We have a simple requirement at this time to replace username/password authentication on our web services with authentication using a token. Our customers do not want their web services to be disrupted by password policy that requires changing a password every n months for example. We are doing work to migrate to using an IDP for SSO, but at this time we do not reference an IDP.
I was wondering whether this is a valid/secure implementation, and what issues people see arising from this:
User logs into our application. From their User profile, run a process that generates an RSA private/public key pair. The customer is provided a JWK representation of the full key (private and public), and the application stores the public key in the User profile.
The User stores their JWK in a secure location, and using a provided library, their Web Service calls create a JWT signed with their private key. They will be able to control the claims, expiration, etc. of the JWT, although the claims would have to match what is expected on the Web Service side.
The User runs the web service, inserting the JWT in the Authorization header (Bearer ). The server inspects the JWT to determine the User (I know this is not standard, as we should not be inspecting any part of the HWT before validating), looks up the public key based upon the User, and then validates the JWT using the public key, and assuming success, serves the request.

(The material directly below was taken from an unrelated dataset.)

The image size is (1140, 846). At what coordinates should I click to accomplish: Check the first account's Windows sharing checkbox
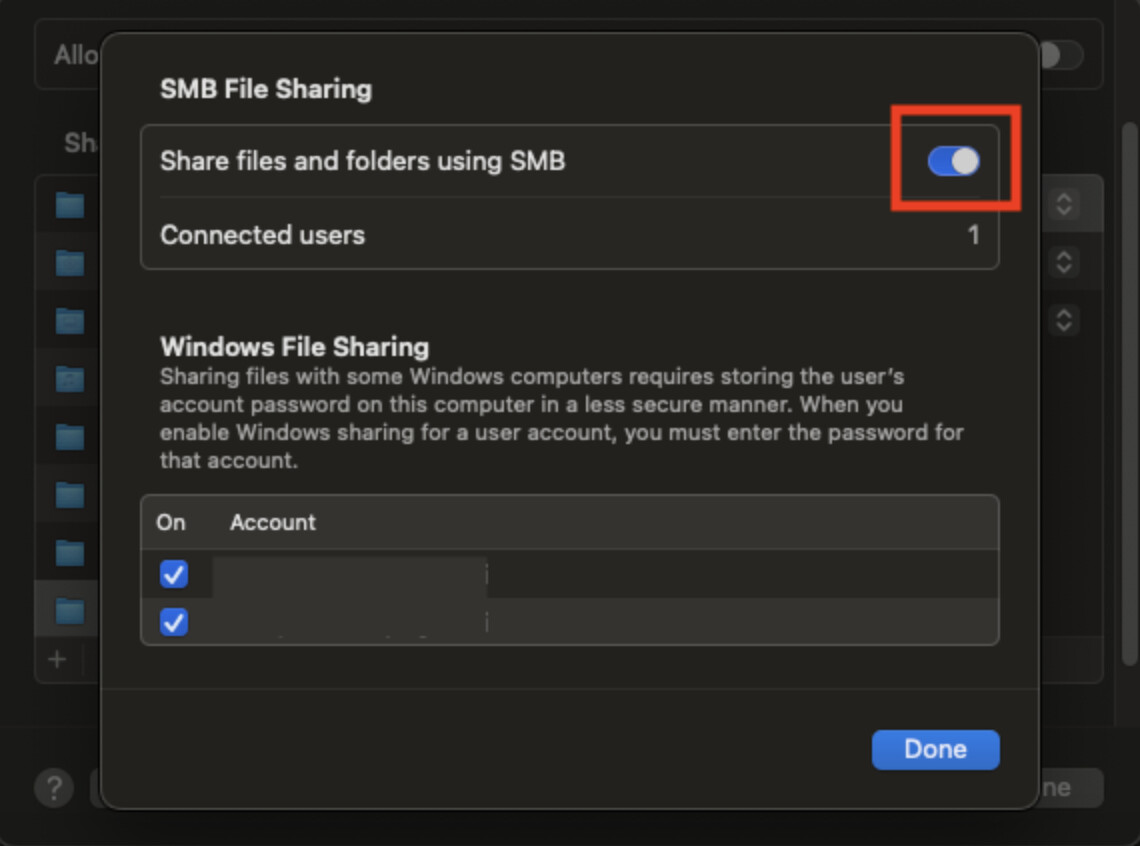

In this way, we can authenticate without a username/password, the customer maintains control over their credentials (they can generate a new JWK any time they wish), and we do not have the liability of storing/maintaining the User’s private key.
If this is an acceptable way to go, should we consider a way to issue an access token upon initial presentation of the JWT? Should we cache the JWT on the server after the initial authentication, so as to avoid the overhead of validating the JWT upon each web service call? Of course there would be issues if we include a nonce or sign part of the web service content, but I am assuming that using an access code would be vulnerable to the same issues.